----- Data excerpts -----

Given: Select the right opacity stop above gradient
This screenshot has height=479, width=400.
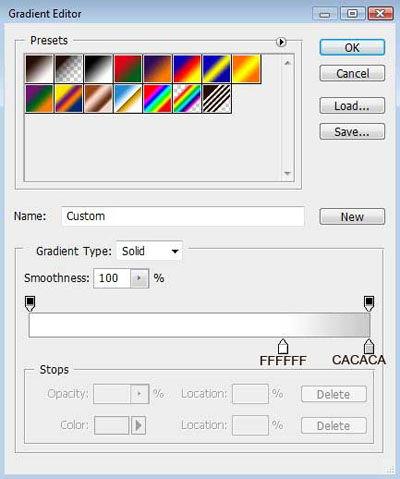Looking at the screenshot, I should click(x=369, y=303).
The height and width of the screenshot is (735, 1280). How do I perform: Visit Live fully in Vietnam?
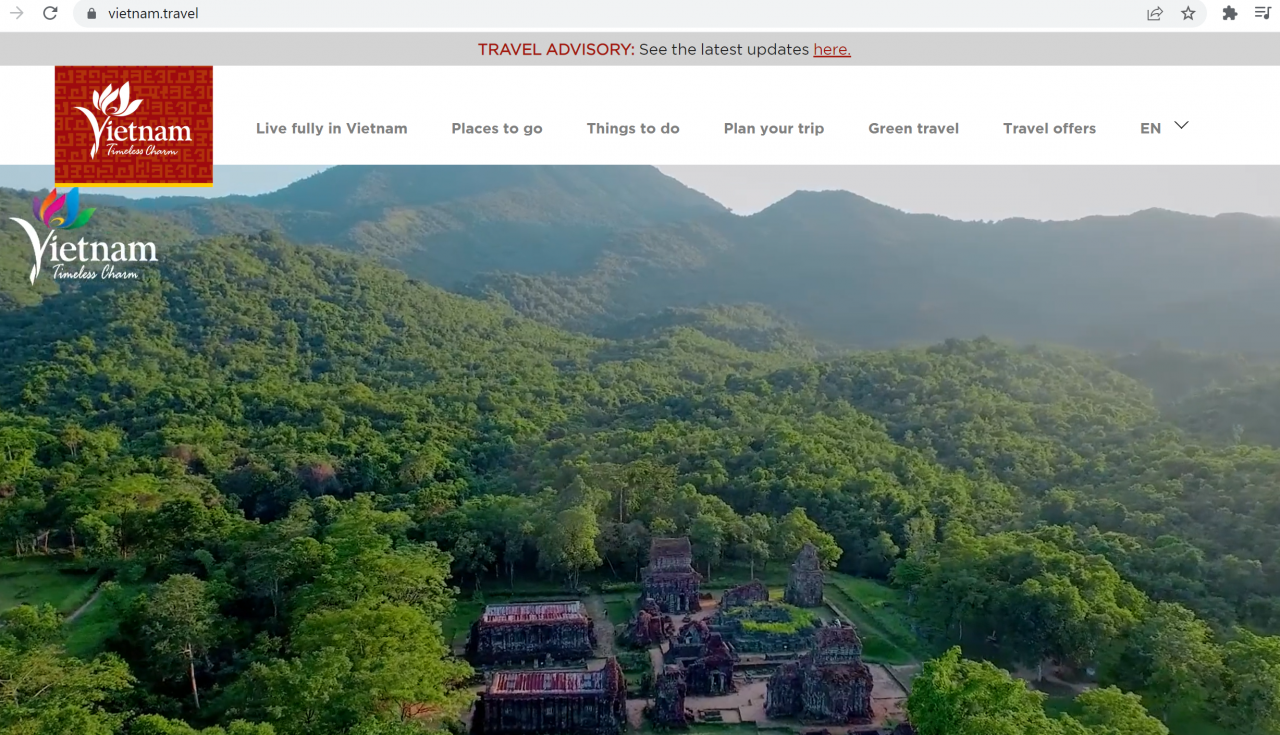pos(332,128)
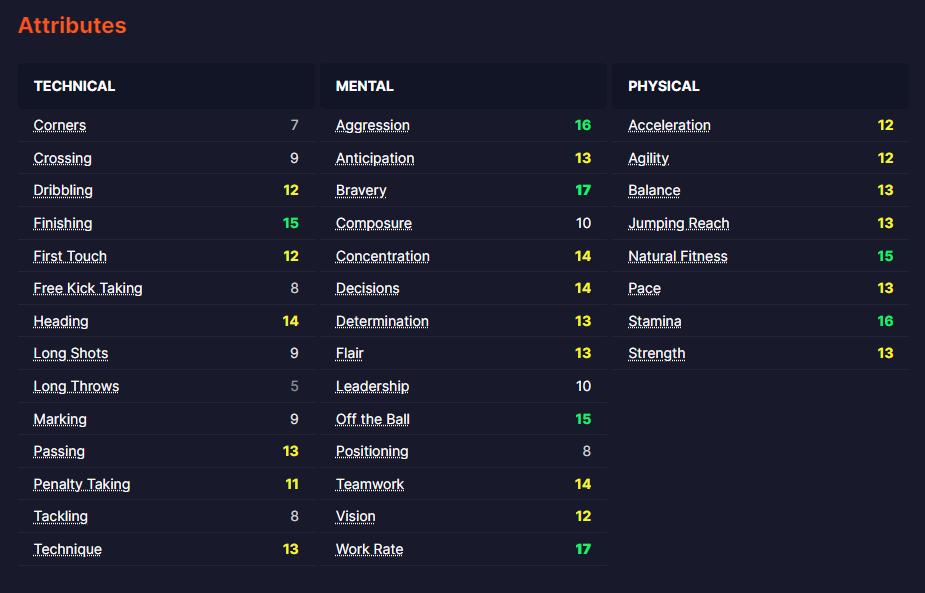Click the Determination attribute link

point(382,321)
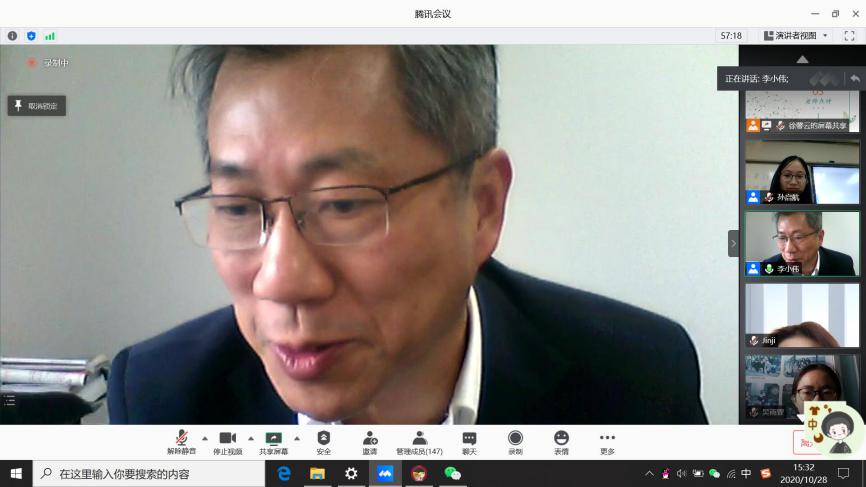The width and height of the screenshot is (866, 487).
Task: Open the WeChat icon in Windows taskbar
Action: click(453, 473)
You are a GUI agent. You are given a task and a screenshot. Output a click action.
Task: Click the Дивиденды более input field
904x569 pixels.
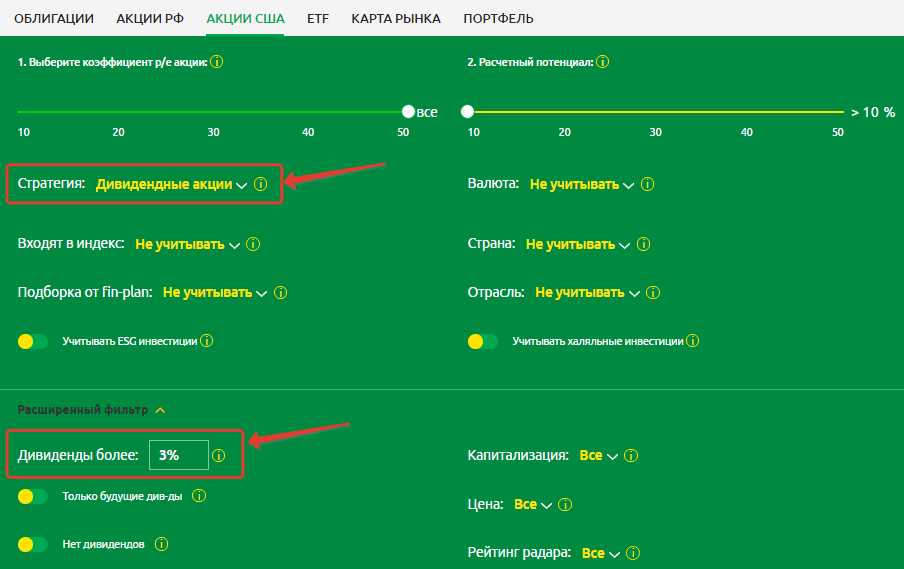[178, 455]

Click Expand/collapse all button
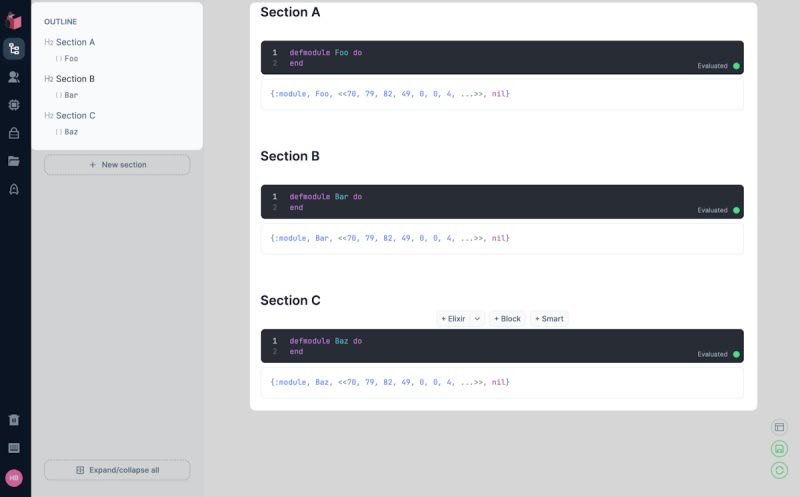(117, 470)
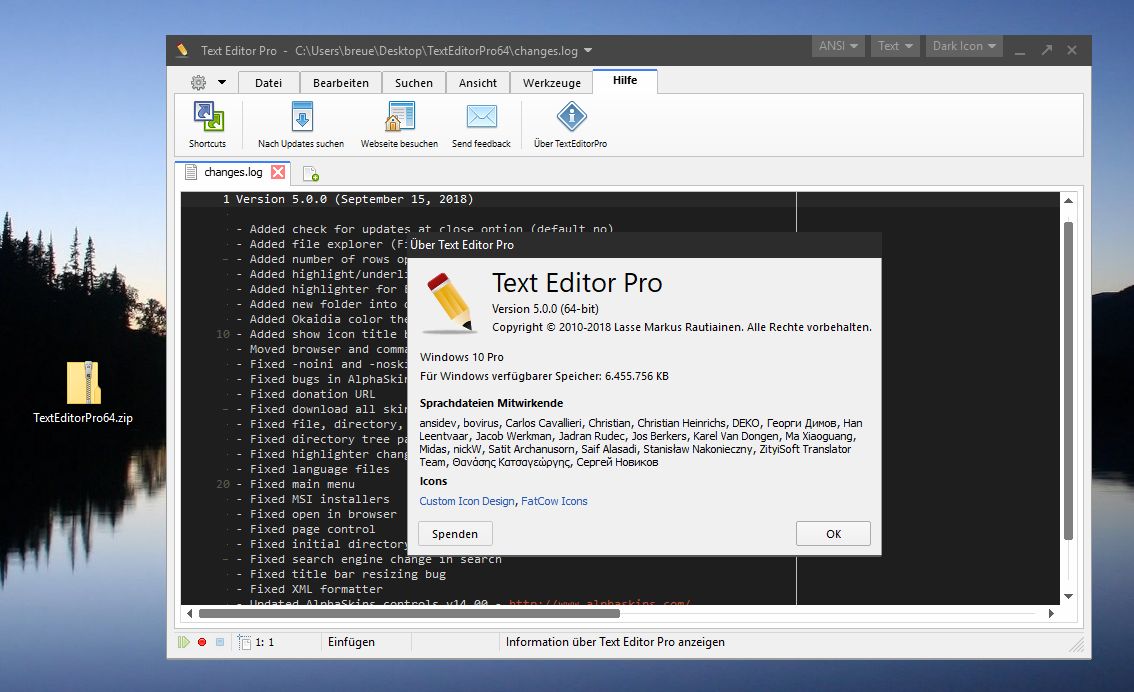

-----

* What you have to do
Output the lines above verbatim, images excluded.

* Task answer
Given: Select the right opacity stop above gradient
This screenshot has height=479, width=400.
Looking at the screenshot, I should click(x=369, y=303).
The height and width of the screenshot is (735, 1280). How do I perform: Visit Live fully in Vietnam?
pos(332,128)
Click the Determination attribute link

point(382,321)
The width and height of the screenshot is (866, 487).
Task: Open the WeChat icon in Windows taskbar
Action: click(453, 473)
You are a GUI agent. You are given a task and a screenshot. Output a click action.
Task: Click the Дивиденды более input field
904x569 pixels.
[178, 455]

Click Expand/collapse all button
(117, 470)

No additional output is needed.